> **AIM OF THE TASK**: If a line in the data below contains the word "computer", copy it out.

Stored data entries
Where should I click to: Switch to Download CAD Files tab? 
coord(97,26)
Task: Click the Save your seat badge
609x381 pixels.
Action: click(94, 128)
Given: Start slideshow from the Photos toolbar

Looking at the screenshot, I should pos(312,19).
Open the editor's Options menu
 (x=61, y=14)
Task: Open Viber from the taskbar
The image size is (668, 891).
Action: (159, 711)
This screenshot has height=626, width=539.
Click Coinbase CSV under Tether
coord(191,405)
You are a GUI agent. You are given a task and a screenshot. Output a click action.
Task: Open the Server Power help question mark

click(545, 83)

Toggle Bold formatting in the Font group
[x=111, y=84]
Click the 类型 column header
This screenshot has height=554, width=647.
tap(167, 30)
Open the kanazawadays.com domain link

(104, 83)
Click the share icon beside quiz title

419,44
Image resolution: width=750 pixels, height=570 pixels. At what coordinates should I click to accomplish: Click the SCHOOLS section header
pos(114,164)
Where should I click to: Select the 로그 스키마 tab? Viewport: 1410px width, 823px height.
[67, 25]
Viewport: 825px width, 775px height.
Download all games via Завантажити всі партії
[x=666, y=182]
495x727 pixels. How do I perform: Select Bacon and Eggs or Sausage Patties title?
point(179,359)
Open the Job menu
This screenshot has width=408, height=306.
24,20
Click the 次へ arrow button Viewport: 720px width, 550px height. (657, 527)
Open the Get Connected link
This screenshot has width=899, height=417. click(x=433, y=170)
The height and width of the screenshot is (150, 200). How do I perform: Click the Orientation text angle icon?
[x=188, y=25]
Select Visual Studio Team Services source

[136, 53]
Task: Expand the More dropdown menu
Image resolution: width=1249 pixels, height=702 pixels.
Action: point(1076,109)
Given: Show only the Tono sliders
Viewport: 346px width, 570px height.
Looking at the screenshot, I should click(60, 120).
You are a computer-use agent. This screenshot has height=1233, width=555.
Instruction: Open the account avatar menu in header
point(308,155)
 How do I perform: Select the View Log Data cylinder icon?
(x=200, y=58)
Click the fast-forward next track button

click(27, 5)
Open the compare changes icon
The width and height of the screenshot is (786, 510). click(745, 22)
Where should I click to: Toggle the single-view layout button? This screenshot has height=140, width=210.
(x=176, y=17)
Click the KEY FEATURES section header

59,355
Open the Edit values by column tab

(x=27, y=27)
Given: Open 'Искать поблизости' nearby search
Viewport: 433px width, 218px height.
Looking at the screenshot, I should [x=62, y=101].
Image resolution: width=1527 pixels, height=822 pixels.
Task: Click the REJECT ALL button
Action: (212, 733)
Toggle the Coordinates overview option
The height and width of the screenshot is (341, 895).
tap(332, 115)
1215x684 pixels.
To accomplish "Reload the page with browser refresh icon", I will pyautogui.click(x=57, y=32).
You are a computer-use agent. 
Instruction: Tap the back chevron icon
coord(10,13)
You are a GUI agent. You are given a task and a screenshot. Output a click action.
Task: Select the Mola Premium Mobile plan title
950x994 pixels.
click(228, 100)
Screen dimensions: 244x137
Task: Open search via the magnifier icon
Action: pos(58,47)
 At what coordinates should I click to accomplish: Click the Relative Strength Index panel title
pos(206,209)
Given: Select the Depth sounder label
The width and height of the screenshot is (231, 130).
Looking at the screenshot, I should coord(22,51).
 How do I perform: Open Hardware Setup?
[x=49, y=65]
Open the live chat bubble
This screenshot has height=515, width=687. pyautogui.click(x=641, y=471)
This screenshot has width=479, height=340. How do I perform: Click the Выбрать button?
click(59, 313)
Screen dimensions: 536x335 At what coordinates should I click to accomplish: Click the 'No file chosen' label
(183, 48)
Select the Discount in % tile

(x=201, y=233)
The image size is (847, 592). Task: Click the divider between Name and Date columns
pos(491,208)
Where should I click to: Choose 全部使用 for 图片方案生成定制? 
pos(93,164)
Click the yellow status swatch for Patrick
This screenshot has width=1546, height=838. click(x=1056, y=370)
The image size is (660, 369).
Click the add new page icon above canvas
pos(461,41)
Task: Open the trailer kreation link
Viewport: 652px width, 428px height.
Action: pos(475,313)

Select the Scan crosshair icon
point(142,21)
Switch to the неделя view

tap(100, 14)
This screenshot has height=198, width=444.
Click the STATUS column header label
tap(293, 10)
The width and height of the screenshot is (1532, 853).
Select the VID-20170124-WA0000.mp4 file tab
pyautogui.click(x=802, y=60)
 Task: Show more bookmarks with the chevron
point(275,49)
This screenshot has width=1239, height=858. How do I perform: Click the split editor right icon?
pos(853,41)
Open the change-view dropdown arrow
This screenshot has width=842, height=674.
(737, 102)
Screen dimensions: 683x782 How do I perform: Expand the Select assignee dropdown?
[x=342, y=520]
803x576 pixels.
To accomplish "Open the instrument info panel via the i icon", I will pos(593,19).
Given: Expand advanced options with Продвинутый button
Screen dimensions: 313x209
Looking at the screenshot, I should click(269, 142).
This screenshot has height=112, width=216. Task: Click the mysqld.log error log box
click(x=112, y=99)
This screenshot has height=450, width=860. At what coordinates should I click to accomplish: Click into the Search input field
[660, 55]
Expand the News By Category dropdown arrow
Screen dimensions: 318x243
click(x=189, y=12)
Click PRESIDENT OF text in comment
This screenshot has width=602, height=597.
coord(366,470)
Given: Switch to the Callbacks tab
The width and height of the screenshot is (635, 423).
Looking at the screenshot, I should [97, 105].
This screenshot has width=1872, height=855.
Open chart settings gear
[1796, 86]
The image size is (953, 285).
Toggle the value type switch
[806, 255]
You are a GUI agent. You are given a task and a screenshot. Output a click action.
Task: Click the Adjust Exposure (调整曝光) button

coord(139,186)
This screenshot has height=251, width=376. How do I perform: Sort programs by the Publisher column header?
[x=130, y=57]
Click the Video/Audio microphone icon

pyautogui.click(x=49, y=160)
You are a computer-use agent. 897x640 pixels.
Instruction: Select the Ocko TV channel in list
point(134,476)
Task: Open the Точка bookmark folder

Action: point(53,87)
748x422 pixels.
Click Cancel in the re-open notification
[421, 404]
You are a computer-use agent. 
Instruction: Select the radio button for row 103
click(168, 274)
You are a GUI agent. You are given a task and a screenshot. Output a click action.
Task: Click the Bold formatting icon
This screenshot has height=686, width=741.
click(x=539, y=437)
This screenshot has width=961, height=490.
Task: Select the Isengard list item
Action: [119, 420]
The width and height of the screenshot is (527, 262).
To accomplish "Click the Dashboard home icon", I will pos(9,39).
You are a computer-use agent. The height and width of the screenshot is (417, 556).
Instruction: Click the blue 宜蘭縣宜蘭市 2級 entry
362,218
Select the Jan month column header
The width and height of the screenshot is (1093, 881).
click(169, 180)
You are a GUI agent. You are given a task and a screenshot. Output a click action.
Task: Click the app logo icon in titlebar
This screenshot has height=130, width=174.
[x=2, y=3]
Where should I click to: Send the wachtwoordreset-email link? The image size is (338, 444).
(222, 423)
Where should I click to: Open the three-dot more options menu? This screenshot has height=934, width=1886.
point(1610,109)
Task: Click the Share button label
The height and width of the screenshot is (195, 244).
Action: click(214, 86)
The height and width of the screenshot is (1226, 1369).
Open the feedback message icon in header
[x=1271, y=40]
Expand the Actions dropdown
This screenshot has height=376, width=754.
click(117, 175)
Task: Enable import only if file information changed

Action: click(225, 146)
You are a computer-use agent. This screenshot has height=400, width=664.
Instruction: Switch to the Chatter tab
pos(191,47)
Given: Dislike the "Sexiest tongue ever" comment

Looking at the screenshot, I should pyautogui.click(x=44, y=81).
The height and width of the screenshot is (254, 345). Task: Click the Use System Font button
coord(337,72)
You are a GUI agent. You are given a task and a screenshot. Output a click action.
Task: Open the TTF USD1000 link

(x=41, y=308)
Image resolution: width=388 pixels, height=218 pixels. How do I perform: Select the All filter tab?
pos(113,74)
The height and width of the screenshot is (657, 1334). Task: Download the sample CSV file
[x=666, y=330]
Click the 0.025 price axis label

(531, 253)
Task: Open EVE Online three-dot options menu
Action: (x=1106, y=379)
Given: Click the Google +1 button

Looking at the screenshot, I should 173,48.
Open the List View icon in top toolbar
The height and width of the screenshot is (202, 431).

> **YOUR SOLUTION**:
You are a computer-use agent. This screenshot has height=1233, width=555.
You are a computer-use agent. 
You are a computer-use agent. 897x640 pixels.
You are a computer-use agent. 
You are a computer-use agent. The height and width of the screenshot is (417, 556).
You are a computer-use agent. This screenshot has height=400, width=664.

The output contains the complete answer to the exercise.